Abstract/Summary

Anhedonia, clinically referred to as the loss of interest and/or pleasure, is a core symptom of Major Depressive Disorder (MDD). Although this criterion acknowledges impairments in motivational and consummatory domains, it is unclear how each aspect contributes to MDD. Examining this may assist with the development of more effective treatments, which is essential given that selective serotonin reuptake inhibitors (SSRIs) are ineffective at treating anhedonia. Intriguingly, it has been proposed that catecholaminergic antidepressants might be more suitable treatments for anhedonia in MDD. However, few empirical studies have been conducted in humans to examine this notion. Three studies are included in this thesis. The first study investigated what aspects of reward processing are dysfunctional in individuals with high depression symptoms (HDS), using a novel progressive ratio task and explicit measures of wanting, anticipated pleasure, liking and intensity. We identified that individuals with HDS have deficits in accurately anticipating pleasure and a subset of HDS volunteers underestimate their performance. Interestingly, we did not observe impairments in experiencing pleasure to, or expending effort for, a pleasant taste. Our results not only contribute to the understanding of what reward-related aspects are impaired in individuals experiencing HDS, but they also have important methodological implications regarding how anhedonia is researched.
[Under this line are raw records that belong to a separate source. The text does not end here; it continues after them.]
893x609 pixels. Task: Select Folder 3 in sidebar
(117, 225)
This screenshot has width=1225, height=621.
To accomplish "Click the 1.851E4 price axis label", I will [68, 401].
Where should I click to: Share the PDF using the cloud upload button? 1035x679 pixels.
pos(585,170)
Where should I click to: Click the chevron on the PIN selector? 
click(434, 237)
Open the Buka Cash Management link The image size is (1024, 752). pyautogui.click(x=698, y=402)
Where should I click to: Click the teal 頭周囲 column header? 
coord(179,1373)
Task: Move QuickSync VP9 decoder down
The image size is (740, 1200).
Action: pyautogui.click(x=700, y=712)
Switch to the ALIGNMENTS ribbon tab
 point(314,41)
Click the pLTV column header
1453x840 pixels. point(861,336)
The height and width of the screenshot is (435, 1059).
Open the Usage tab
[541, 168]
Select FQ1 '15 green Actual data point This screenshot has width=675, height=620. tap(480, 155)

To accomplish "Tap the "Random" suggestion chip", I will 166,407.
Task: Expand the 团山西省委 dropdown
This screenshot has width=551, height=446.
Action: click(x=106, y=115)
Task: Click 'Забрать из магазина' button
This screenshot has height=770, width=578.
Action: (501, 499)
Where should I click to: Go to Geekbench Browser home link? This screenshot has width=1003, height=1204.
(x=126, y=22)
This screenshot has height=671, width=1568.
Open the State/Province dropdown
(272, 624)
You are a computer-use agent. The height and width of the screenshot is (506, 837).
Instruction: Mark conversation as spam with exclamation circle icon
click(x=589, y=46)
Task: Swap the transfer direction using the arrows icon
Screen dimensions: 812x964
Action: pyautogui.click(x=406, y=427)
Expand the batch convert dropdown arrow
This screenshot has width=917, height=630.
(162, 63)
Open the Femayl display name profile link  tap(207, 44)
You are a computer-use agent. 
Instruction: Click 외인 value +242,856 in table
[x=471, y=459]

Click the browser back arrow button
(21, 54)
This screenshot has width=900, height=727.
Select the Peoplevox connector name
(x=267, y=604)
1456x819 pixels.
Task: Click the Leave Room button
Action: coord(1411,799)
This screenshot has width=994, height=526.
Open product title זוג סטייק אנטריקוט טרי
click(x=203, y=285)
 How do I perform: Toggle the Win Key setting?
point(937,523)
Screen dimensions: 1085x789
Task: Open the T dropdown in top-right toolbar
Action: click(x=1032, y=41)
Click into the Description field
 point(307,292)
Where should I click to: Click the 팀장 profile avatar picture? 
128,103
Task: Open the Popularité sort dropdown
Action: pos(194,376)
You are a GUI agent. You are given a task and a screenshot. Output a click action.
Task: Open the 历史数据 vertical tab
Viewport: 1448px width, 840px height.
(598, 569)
Studies two and three were the first to examine how two catecholaminergic antidepressants, bupropion and agomelatine, affect reward and aversion anticipation, effort and consummation in the healthy human brain. We found that bupropion increased brain activity during both reward and aversion processing, and that agomelatine enhanced neural activity during aversion processing. Our findings may help explain why catecholaminergic antidepressants might be more effective treatments for anhedonia and emotional blunting, compared to SSRIs. Taken together, this body of work provides valuable insight into the prospect of developing more personalised treatments for MDD, based on symptoms as opposed to diagnosis alone.